Fecal incontinence is an anorectal condition defined as the involuntary loss of stool (liquid or solid), including the loss of gas, for at least 3 months in individuals over 4 years of age.

This condition can lead to social restrictions, the constant need to locate a restroom due to leakage, odor, fear, embarrassment, psychological issues, anxiety, depression, low self-esteem, and problems in sexual life.

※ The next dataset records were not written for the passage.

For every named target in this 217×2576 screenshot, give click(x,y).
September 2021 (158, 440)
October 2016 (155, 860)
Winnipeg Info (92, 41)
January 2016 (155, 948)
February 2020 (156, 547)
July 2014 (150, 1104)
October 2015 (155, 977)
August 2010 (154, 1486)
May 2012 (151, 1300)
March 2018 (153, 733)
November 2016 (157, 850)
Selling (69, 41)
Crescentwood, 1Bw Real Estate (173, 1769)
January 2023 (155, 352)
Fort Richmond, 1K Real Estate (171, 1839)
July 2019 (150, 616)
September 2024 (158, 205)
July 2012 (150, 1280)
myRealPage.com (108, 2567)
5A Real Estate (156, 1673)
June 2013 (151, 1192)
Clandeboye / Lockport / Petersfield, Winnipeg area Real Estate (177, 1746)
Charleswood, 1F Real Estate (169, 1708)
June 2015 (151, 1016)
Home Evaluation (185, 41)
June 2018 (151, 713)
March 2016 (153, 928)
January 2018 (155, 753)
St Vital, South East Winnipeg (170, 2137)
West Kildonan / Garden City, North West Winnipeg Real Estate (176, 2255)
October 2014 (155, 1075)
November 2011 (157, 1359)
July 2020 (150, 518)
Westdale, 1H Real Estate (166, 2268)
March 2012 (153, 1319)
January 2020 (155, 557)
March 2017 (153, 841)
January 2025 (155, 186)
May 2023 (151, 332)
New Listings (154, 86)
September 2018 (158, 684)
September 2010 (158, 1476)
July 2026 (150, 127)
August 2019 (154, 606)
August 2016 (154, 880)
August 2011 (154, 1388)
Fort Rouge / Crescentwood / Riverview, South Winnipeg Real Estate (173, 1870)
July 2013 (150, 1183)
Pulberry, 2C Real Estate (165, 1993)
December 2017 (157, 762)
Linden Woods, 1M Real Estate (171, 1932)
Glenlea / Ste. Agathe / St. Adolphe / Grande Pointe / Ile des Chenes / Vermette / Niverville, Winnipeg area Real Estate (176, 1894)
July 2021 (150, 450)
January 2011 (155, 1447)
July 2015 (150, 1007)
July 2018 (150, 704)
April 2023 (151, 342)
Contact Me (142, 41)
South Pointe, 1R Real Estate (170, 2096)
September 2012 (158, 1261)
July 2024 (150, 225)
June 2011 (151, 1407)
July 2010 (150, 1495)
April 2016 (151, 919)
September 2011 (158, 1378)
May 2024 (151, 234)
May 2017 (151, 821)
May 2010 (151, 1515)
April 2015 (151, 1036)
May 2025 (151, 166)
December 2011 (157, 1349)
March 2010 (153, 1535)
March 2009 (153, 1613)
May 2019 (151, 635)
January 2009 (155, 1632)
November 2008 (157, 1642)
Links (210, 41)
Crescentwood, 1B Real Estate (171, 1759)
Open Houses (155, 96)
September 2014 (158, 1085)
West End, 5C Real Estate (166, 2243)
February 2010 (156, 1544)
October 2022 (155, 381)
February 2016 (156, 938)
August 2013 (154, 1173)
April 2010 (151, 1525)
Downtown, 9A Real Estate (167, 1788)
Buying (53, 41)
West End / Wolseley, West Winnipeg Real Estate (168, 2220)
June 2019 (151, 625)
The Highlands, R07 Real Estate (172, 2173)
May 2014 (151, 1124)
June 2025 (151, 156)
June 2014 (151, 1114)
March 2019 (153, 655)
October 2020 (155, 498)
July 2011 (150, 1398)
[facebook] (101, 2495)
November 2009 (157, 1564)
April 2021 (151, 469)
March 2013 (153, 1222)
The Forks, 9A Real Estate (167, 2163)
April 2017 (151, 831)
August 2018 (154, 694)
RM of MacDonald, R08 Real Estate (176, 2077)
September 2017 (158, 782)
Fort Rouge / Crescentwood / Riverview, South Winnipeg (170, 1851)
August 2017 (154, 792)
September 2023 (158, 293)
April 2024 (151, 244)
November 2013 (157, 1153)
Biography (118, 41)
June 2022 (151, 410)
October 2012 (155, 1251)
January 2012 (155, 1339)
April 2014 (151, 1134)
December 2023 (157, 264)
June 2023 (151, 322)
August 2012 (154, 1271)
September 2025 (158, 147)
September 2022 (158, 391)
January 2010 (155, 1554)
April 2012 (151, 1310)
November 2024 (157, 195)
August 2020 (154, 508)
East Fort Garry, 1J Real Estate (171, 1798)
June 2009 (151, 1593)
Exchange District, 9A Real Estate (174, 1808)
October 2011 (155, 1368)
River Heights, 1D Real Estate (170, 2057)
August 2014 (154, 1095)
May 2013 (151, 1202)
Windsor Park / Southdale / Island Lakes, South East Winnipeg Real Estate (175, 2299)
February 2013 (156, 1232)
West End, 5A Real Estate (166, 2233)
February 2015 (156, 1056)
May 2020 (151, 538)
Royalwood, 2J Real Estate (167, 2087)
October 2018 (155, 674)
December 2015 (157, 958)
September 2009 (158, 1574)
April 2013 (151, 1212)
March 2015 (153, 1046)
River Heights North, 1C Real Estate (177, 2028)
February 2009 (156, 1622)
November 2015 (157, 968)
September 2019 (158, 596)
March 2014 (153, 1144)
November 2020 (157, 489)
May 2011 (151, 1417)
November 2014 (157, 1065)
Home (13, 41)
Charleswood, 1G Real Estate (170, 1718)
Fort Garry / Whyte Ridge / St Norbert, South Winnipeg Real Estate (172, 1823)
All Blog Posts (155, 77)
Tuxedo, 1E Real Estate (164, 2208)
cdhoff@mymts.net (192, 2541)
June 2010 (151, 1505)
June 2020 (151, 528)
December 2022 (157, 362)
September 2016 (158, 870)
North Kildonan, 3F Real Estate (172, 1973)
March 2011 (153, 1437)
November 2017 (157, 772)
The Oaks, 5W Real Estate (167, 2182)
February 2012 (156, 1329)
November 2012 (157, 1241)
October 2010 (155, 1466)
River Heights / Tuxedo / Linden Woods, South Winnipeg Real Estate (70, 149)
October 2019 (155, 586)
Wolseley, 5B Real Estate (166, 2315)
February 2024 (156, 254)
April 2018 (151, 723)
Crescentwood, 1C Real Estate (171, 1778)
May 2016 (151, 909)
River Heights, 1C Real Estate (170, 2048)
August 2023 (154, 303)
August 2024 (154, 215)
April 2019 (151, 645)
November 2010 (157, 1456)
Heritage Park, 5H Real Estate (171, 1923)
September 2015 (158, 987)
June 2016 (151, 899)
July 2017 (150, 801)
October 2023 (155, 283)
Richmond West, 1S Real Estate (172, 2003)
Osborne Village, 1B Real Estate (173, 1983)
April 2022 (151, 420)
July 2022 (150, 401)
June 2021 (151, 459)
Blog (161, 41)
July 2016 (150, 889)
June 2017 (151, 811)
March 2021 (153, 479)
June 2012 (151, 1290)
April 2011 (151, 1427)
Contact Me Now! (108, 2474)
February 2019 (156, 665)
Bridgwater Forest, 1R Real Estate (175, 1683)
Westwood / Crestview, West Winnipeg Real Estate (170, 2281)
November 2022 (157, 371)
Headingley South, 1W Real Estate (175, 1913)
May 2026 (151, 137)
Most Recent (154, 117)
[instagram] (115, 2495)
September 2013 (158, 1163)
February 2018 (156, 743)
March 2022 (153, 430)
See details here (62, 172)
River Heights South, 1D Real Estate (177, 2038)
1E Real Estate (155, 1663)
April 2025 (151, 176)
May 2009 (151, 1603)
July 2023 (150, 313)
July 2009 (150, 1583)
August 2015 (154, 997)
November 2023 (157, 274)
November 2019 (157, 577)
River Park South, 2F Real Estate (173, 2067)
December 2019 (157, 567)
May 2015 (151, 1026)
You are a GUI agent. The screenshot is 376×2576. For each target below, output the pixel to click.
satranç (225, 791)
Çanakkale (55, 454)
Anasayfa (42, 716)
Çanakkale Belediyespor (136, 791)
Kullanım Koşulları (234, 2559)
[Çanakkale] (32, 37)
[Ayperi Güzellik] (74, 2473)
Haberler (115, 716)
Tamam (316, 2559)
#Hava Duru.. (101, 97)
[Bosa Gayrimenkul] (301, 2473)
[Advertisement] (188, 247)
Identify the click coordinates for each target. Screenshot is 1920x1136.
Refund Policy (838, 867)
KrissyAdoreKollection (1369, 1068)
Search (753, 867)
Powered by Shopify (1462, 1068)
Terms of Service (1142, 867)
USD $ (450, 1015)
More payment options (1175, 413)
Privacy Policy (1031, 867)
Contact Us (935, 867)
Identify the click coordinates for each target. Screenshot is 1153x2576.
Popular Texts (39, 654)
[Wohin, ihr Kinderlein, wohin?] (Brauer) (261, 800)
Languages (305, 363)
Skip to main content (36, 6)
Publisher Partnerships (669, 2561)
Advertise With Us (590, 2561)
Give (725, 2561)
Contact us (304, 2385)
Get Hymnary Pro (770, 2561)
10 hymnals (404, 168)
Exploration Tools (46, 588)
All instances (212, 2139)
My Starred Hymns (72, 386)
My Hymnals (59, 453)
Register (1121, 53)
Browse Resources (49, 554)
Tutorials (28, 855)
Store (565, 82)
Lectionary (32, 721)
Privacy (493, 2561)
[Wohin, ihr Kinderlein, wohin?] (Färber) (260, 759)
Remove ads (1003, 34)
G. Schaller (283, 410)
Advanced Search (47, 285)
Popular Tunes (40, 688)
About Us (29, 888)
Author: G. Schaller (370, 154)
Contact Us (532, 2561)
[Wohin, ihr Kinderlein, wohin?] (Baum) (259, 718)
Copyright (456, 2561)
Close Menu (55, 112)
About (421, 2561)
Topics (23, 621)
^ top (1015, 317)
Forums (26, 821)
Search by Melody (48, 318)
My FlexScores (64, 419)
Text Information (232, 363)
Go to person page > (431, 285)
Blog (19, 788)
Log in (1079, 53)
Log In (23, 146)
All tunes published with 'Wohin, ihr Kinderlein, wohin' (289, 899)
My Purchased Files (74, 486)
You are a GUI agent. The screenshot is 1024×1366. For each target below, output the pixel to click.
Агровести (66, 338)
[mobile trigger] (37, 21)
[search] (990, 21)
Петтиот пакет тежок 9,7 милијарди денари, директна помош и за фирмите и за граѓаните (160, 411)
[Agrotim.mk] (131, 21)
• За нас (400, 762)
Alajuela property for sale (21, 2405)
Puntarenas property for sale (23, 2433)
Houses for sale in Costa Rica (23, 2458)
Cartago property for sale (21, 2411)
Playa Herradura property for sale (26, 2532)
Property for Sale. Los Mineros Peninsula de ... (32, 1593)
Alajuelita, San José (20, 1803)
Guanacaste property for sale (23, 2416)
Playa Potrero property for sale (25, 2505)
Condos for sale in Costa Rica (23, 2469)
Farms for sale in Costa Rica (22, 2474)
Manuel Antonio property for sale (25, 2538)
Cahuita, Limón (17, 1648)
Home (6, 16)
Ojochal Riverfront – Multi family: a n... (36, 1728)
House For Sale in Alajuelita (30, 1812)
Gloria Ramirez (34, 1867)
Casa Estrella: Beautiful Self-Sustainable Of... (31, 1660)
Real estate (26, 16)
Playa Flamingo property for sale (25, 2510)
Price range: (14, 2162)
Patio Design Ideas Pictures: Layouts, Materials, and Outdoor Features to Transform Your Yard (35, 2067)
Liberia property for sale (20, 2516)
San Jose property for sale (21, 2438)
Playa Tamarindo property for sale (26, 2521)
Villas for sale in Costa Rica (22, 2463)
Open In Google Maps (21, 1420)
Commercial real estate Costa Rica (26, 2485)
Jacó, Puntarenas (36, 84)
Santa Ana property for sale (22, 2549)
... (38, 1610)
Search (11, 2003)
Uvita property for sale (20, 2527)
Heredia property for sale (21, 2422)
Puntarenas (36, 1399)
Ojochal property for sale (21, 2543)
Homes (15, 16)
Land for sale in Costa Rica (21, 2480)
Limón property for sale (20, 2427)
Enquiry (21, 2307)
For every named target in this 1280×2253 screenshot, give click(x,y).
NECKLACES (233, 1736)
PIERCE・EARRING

Continence involves a complex interaction between the pelvic floor muscles, the sphincters (internal and external), rectal length, stool consistency, and cognitive activity. The insufficiency of one or more of these elements or the failure of compensatory mechanisms can impact full continence of stool and gas.

Incidence

Its incidence ranges from 5% to 15% of the general adult population and affects women more frequently. Studies show that about 25% of patients do not report fecal incontinence to their doctors, which would increase this rate.

Risk Factors

The most common causes of fecal incontinence are structural, such as obstetric injuries—which often go beyond muscle rupture—and anorectal surgeries (hemorrhoidectomy, fistulas, sphincterotomy, pelvic radiation, among others). Non-structural causes include diarrhea from various origins such as infectious colitis, irritable bowel syndrome, post-cholecystectomy, and side effects of medications. Additionally, some physical and/or cognitive disabilities, advanced age, diabetes, and depression are predictive factors for this condition.

Types

  • passive incontinence: the patient has absent or reduced sensation of the urge to defecate before the incontinence episode
  • urge incontinence: the patient feels the urge to defecate but cannot reach the bathroom in time
  • mixed incontinence: a combination of passive and urge fecal incontinence

Treatment

To achieve appropriate treatment, it is necessary to identify the mechanisms responsible for fecal incontinence.

Conservative approaches such as physical therapy intervention are recommended before any potential surgical treatment. Conservative interventions include behavioral therapy involving diet control, medication use, lifestyle changes (bowel management), and pelvic floor rehabilitation. If clinical therapies fail, surgical correction may be indicated.